*** Extracted information
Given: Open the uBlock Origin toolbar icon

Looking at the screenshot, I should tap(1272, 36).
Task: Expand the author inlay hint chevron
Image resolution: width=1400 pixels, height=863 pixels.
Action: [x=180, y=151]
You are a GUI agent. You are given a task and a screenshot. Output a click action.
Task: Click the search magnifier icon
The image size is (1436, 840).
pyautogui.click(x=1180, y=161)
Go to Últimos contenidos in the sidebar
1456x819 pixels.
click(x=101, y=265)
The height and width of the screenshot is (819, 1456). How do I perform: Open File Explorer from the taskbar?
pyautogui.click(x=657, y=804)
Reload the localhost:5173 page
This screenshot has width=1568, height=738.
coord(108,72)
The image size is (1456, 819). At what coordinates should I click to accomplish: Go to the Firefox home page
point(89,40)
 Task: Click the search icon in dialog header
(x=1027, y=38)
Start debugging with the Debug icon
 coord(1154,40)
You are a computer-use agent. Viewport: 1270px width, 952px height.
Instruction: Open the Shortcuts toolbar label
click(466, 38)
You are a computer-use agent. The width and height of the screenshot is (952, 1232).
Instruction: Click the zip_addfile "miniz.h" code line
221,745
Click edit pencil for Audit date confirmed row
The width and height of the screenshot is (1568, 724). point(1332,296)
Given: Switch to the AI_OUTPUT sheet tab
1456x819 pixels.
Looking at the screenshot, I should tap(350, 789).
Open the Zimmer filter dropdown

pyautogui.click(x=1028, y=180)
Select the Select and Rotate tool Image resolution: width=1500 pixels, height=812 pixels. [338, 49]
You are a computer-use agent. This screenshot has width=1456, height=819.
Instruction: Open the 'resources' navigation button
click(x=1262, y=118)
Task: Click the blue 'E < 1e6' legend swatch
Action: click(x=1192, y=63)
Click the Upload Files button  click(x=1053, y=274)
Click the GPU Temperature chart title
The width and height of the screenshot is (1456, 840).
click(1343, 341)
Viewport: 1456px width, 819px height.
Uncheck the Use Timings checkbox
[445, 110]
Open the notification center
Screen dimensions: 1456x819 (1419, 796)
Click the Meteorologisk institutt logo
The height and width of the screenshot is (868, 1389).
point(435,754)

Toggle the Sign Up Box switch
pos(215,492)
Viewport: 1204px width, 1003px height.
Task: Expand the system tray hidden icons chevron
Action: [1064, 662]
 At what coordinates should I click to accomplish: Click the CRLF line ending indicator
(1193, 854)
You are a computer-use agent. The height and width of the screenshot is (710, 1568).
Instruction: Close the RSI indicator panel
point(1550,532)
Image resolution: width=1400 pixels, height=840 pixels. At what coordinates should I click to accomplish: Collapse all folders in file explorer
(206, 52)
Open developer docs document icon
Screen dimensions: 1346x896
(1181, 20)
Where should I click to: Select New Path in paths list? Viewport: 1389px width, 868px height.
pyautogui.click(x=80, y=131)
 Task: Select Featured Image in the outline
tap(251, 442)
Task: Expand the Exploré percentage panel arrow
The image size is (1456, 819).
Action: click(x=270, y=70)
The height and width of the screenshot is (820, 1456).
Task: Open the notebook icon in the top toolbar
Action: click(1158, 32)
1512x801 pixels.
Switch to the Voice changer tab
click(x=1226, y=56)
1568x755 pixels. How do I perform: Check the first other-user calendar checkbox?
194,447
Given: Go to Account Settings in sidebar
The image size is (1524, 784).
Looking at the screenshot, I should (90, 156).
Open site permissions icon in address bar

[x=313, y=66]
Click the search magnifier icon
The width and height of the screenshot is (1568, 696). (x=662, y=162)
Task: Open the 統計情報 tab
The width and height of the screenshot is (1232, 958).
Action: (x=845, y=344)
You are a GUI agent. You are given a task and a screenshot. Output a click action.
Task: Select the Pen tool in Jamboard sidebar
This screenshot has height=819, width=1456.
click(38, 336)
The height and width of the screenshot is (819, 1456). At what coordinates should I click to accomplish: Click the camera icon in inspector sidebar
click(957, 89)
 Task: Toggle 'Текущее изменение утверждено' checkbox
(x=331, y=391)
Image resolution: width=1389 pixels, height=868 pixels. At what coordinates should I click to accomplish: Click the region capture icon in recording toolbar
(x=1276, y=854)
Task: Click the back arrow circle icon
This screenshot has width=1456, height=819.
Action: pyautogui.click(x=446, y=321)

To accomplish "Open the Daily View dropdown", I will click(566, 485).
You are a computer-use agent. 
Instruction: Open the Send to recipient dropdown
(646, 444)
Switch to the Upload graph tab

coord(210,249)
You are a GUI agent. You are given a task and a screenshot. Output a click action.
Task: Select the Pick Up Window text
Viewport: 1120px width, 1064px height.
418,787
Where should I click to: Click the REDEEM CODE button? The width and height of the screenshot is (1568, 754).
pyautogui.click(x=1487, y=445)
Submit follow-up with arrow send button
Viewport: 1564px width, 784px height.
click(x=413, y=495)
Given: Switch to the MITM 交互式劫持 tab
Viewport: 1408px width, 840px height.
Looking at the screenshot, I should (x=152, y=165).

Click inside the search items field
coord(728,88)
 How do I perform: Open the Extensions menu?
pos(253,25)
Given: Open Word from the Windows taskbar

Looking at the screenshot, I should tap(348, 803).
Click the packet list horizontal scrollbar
******
# Action item
The word "agent" appears in some lines of the data. Copy every one of those lines.

# Answer to the problem
You are a GUI agent. You are given a task and a screenshot. Output a click action.
You are a computer-use agent. Viewport: 1270px width, 952px height.
You are a computer-use agent. The width and height of the screenshot is (952, 1232).
You are a computer-use agent. This screenshot has width=1456, height=819.
You are a computer-use agent. The height and width of the screenshot is (710, 1568).
You are a GUI agent. You are given a task and a screenshot. Output a click action.
You are a computer-use agent. 
You are a GUI agent. You are given a task and a screenshot. Output a click action.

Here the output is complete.